Sergio avait appris le français à l’école et le parlait bien. Il a même été l’assistant réalisateur de d’Emile Couzinet à Bordeaux pour le film « Quai des Illusions » (1959). Cependant, Sergio n’a jamais parlé anglais. Lorsqu’il travailla sur les tournages de « Quo Vadis » (1951) et d’«Hélène de Troie » (1956), un interprète avait été engagé pour l’aider à comprendre ce que les réalisateurs américains voulaient. Je pense que très peu d’assistants ont pu avoir une telle chance… Sergio était juste reconnu comme très bon.
Le réalisateur Bernardo Bertolucci est celui qui m’a mieux défini Sergio. Pour lui, son cinéma était un mélange incroyable de raffinement total et de vulgarité. Sergio Leone était un artiste complet : Un véritable auteur et un artiste au succès populaire. Orson Welles n’a pas réussi cet exploit.
Issu d’un monde sophistiqué, il est resté un homme de goût.
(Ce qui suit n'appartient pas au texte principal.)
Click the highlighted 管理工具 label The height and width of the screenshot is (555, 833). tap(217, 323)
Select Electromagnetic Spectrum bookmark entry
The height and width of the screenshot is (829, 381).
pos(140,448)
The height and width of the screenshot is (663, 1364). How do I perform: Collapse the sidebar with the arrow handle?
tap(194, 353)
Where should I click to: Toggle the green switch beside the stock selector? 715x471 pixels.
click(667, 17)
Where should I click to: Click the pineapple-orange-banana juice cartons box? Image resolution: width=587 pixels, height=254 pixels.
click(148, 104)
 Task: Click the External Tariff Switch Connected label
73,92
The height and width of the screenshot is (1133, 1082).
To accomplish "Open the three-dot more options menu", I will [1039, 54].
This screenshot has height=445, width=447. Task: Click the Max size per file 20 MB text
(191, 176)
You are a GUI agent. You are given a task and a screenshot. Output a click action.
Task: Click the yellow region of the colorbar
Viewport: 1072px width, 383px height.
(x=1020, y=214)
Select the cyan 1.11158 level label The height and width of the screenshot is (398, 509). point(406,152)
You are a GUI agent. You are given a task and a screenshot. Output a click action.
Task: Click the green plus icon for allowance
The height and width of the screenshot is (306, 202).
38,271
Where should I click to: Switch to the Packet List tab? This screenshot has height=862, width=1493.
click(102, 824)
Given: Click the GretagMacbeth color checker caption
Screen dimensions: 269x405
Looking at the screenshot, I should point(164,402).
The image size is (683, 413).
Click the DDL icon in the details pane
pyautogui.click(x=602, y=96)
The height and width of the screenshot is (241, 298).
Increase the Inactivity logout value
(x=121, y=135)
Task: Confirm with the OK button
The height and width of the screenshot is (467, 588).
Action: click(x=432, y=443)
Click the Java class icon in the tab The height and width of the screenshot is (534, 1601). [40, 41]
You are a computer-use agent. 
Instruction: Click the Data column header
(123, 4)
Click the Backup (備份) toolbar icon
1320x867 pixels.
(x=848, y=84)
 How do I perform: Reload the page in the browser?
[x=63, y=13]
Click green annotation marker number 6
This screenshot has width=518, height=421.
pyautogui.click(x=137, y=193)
Cependant, au cours de sa vie, Sergio a fréquenté le peuple et a respecté ses codes. D’autres artistes comme Pasolini ou Antonioni s’exprimaient de façon grossière. C’est finalement très italien.
Sergio Leone a-t-il utilisé Ennio Morricone à sa juste valeur ?
Les deux ont été utiles l’un par rapport à l’autre. Lorsqu’ils se sont rencontrés, Morricone a dit qu’ils avaient été camarades de classe durant leur enfance. Sergio ne le croyait pas et il a fallu qu’il voit une photo de classe pour y croire.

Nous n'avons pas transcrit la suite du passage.